--- START EXTRACTED INFORMATION ---

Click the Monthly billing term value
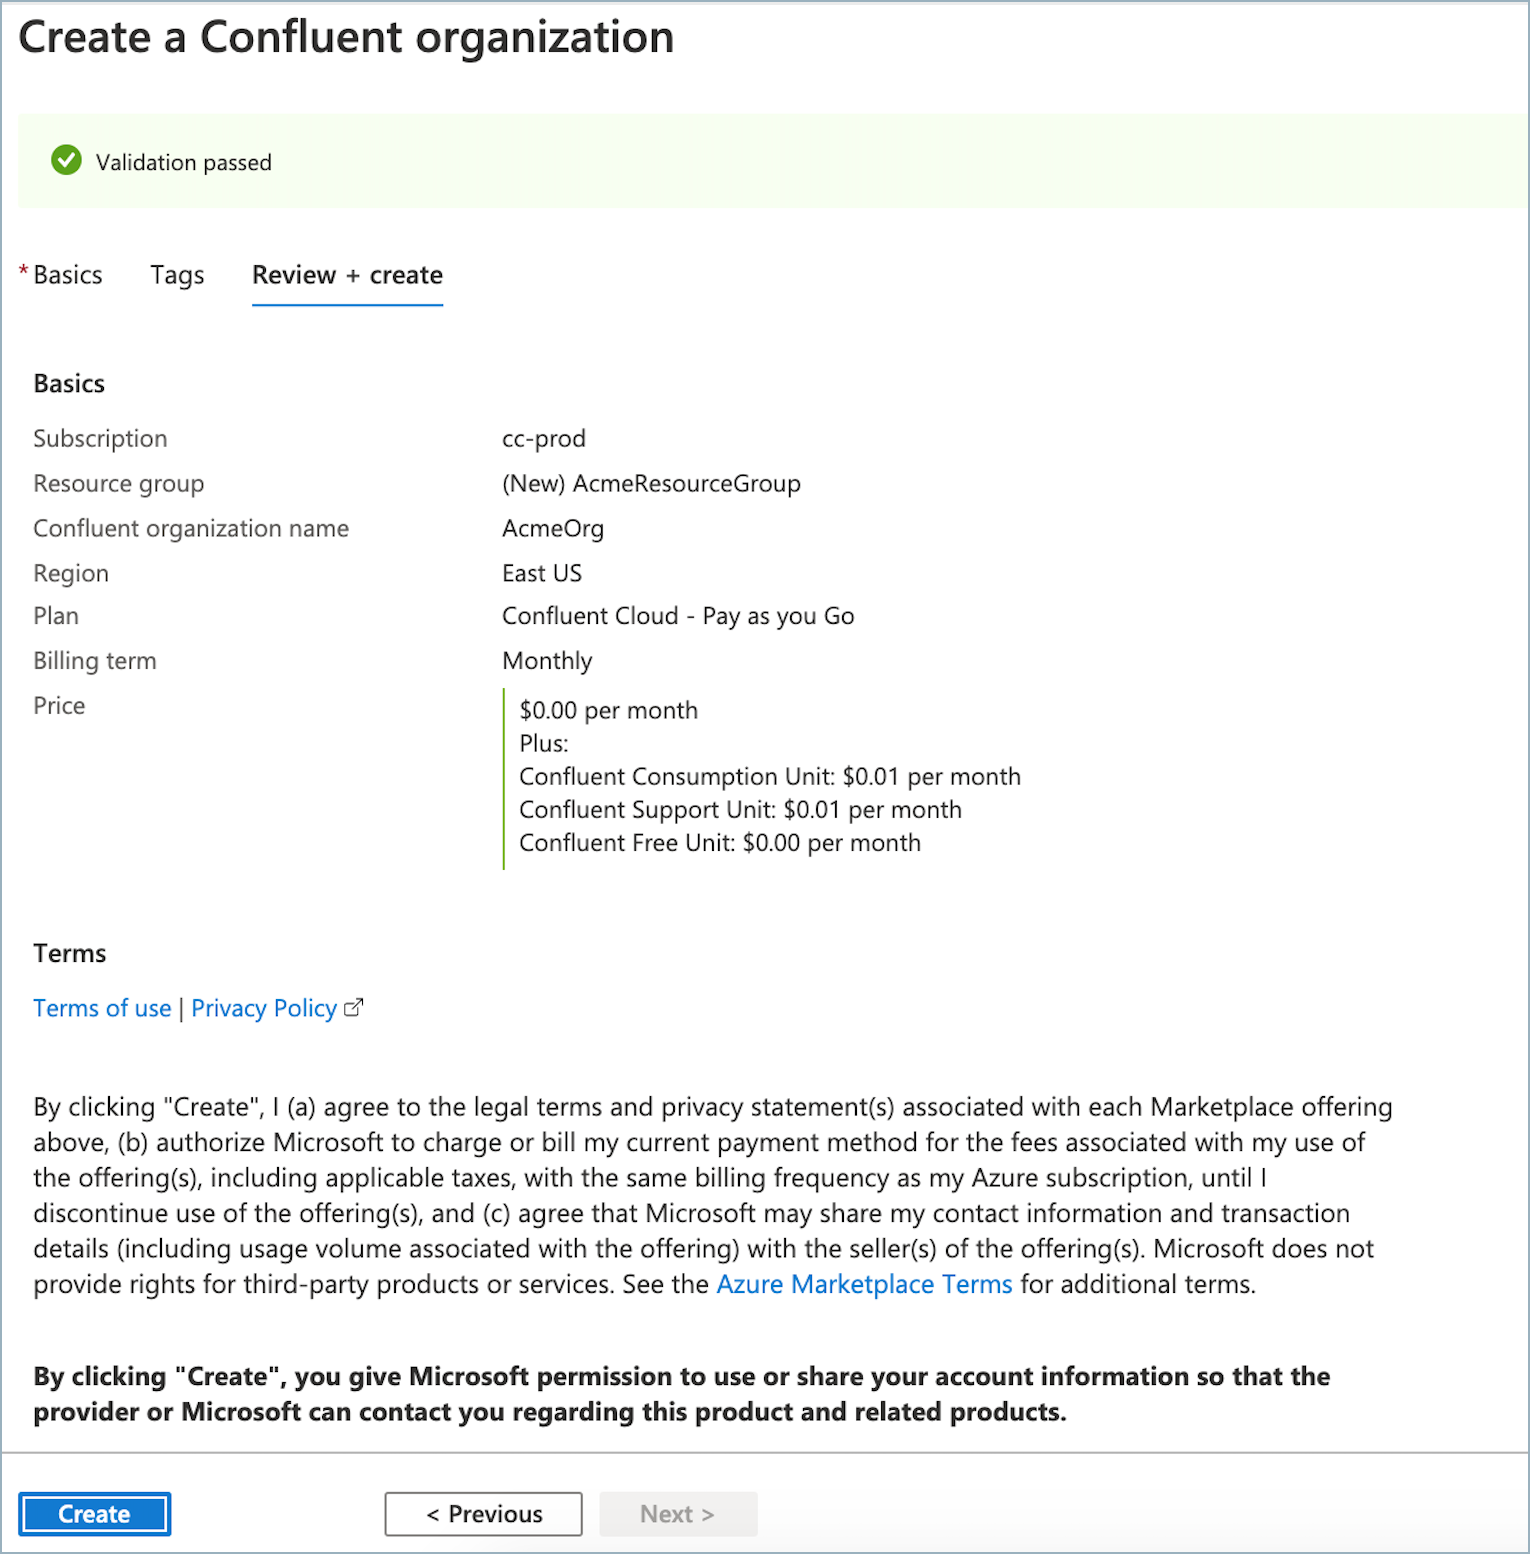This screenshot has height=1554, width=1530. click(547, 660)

--- END EXTRACTED INFORMATION ---
--- START EXTRACTED INFORMATION ---

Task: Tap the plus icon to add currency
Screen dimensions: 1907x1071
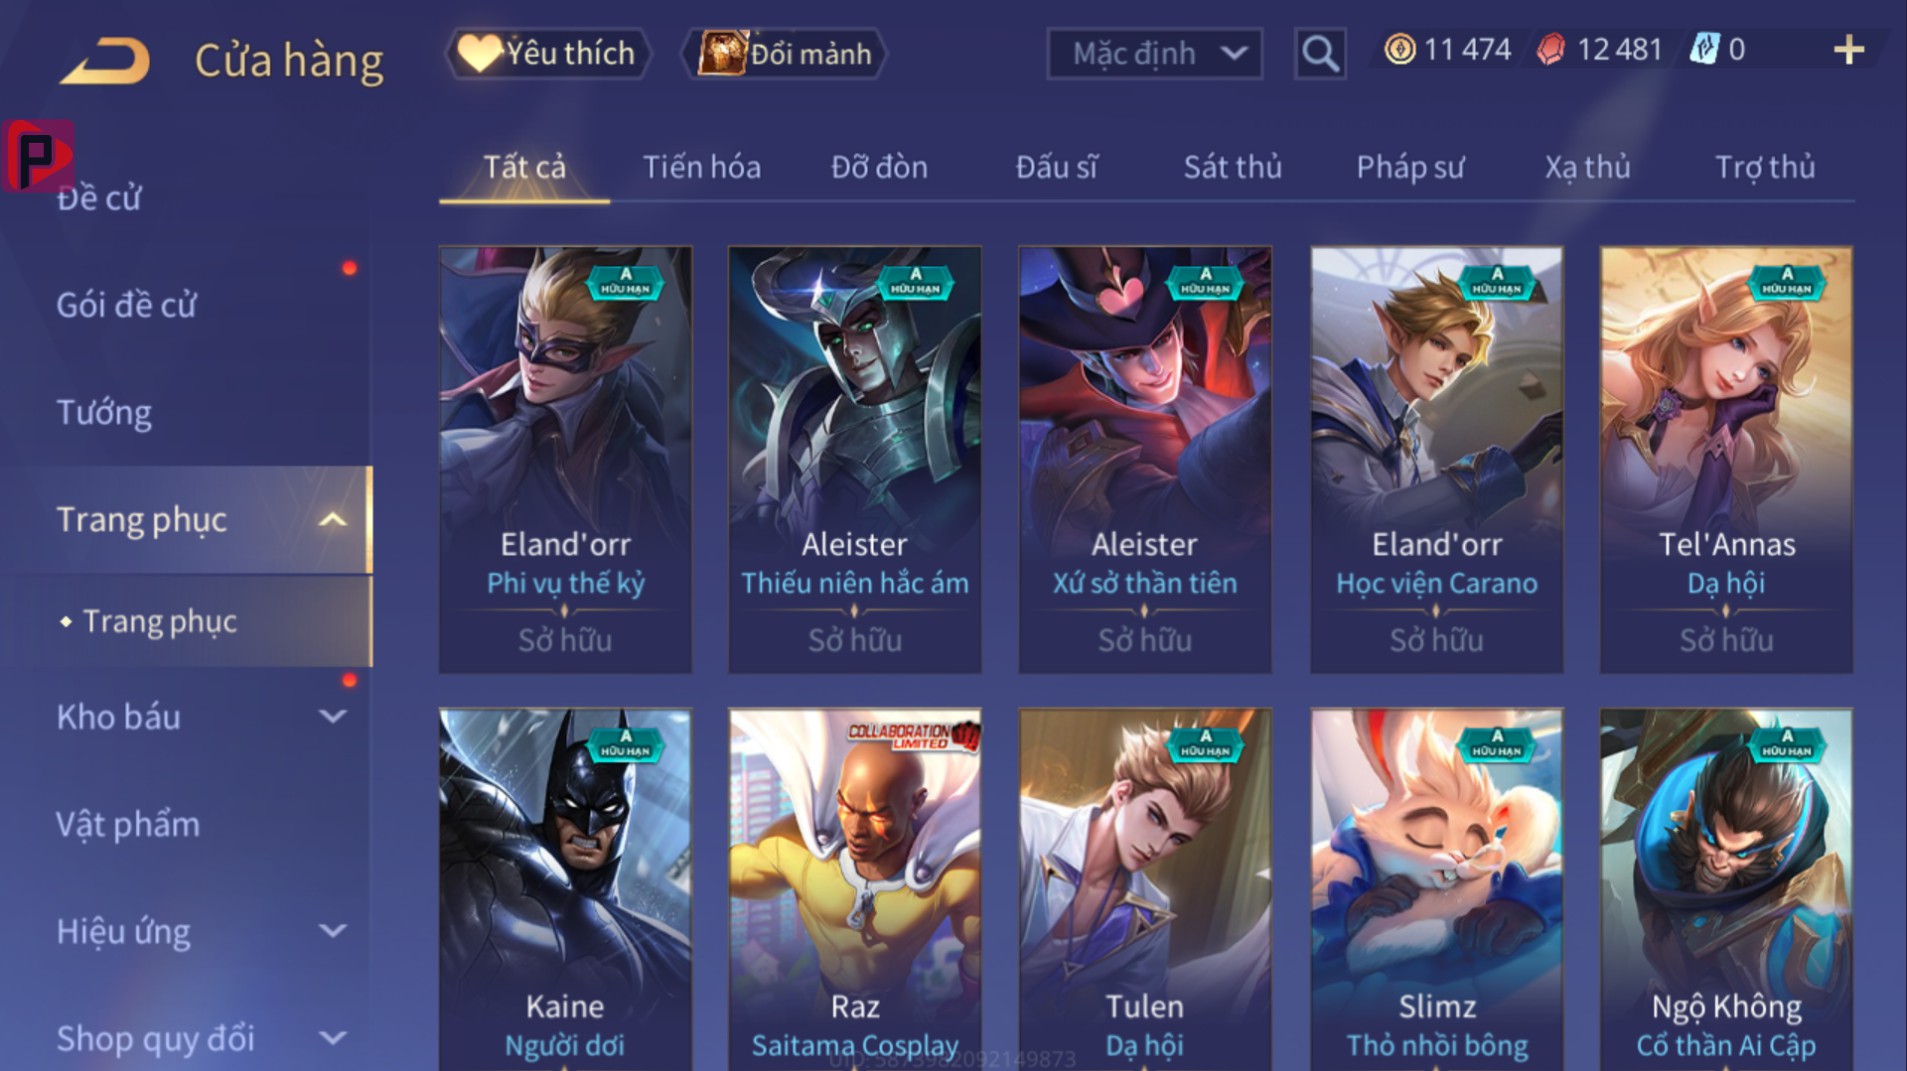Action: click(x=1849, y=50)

--- END EXTRACTED INFORMATION ---

Reproduce the entries from the line containing "Task: Tap the plus icon to add currency" through the line containing "Action: click(x=1849, y=50)", including the requests, and multiply each coordinate in the answers by 0.55, rounding to whole numbers with halves rounded up. Omit the pictures from your reproduction.

Task: Tap the plus icon to add currency
Screen dimensions: 1907x1071
Action: click(x=1017, y=28)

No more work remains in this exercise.